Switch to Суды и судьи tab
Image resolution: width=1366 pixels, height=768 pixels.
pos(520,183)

==

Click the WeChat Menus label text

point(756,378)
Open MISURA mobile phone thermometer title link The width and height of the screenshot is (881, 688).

==

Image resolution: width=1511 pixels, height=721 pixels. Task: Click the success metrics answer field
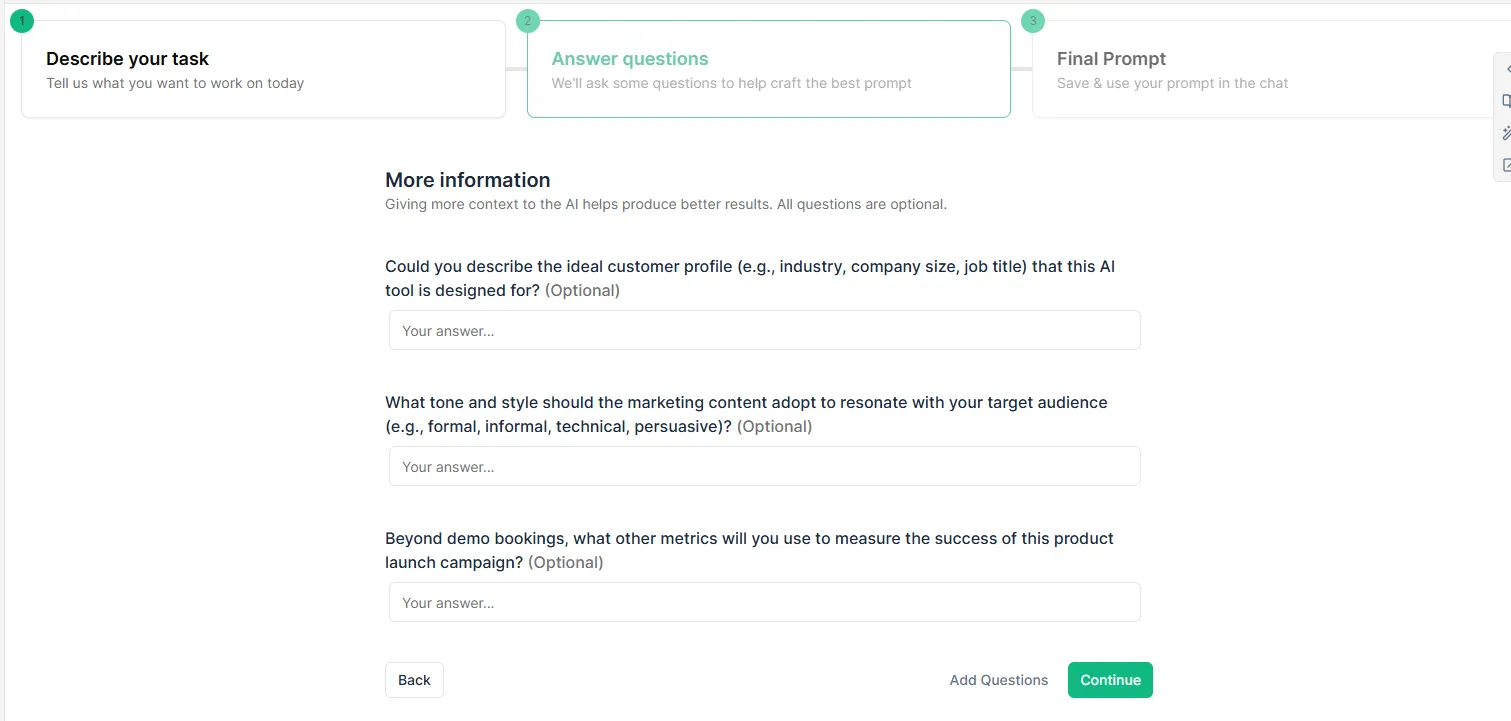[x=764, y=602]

» **EXERCISE OBJECTIVE**:
Take the records above and return, word for word, only the lines that fall from the line with "Click the WeChat Menus label text" to the line with "Open MISURA mobile", both of them included.

» **RESULT FOR THIS EXERCISE**:
Click the WeChat Menus label text

point(756,378)
Open MISURA mobile phone thermometer title link The width and height of the screenshot is (881, 688).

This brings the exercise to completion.